Erb said deer density is down about 20 percent, so researchers believe the wolf population was down even before the hunting season.

Stark and Erb said the DNR will continue to use radio collars to monitor the wolf population. Another population survey is planned for next winter.

Several advocacy groups have opposed a wolf hunting season in Minnesota, and on Tuesday at least one of the groups said the new numbers should give officials reason to prevent a second hunt.

Maureen Hackett, executive director of Howling for Wolves, said the DNR's survey does not provide enough information about the full impact of last year's hunt.

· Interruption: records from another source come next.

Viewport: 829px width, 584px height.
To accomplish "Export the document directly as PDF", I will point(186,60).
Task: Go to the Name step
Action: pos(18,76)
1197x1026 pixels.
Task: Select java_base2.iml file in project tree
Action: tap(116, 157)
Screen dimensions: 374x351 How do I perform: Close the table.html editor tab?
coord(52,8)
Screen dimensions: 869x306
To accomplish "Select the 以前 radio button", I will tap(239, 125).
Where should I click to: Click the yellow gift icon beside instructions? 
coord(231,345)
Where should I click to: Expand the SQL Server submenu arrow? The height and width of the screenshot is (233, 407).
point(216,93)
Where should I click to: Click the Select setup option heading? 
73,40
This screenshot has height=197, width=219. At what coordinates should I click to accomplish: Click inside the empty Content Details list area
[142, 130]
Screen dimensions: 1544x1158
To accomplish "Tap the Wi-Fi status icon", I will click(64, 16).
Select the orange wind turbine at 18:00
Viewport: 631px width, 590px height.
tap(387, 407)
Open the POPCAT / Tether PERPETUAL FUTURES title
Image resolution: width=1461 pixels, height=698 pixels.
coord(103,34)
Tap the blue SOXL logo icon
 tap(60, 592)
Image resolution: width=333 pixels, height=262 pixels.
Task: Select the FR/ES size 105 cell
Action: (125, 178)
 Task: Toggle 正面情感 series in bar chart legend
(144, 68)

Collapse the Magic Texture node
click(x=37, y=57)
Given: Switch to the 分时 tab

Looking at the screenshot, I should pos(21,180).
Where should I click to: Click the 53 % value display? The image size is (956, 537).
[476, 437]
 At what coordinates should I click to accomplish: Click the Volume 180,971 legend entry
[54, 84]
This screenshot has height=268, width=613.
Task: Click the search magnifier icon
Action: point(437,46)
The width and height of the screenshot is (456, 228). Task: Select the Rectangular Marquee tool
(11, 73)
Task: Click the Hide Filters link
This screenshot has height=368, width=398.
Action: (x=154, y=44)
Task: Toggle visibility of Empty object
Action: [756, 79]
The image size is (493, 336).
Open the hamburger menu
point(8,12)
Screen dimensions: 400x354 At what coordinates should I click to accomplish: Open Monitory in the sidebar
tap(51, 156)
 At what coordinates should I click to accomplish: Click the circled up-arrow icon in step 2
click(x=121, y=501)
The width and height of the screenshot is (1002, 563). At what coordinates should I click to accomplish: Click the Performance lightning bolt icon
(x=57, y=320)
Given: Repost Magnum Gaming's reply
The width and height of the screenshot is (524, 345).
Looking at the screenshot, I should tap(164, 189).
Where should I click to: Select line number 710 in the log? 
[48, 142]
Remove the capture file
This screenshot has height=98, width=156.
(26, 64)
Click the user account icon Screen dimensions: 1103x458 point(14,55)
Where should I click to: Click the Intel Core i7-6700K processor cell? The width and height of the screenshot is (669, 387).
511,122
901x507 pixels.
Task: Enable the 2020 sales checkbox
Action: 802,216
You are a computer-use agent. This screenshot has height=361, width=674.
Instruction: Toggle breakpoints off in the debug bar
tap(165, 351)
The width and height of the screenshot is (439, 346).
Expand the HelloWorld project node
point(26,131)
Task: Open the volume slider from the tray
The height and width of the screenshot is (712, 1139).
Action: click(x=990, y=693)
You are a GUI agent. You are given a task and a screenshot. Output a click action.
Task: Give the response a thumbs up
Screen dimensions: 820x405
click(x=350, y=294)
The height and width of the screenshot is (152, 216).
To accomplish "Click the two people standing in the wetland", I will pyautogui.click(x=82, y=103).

She said if the hunt prevented some of the 400 wolves killed in the hunt from reproducing or caused packs to break up, the number of wolf pups born this spring could be greatly reduced, causing the overall population to decline further.

Hackett said she hopes officials will reconsider the state's wolf hunting season.

"There is no scientific reason to hunt wolves," Hackett said. "We call on the DNR to refocus on their original management goals for wolves, which are to ensure the long-term survival of the wolf in Minnesota, and to resolve conflicts between wolves and humans."

A lawsuit filed in Minnesota to stop the wolf hunt was unsuccessful, but a larger federal lawsuit filed earlier this year against the U.S. Fish and Wildlife Service for removing gray wolves from the endangered species list is still pending.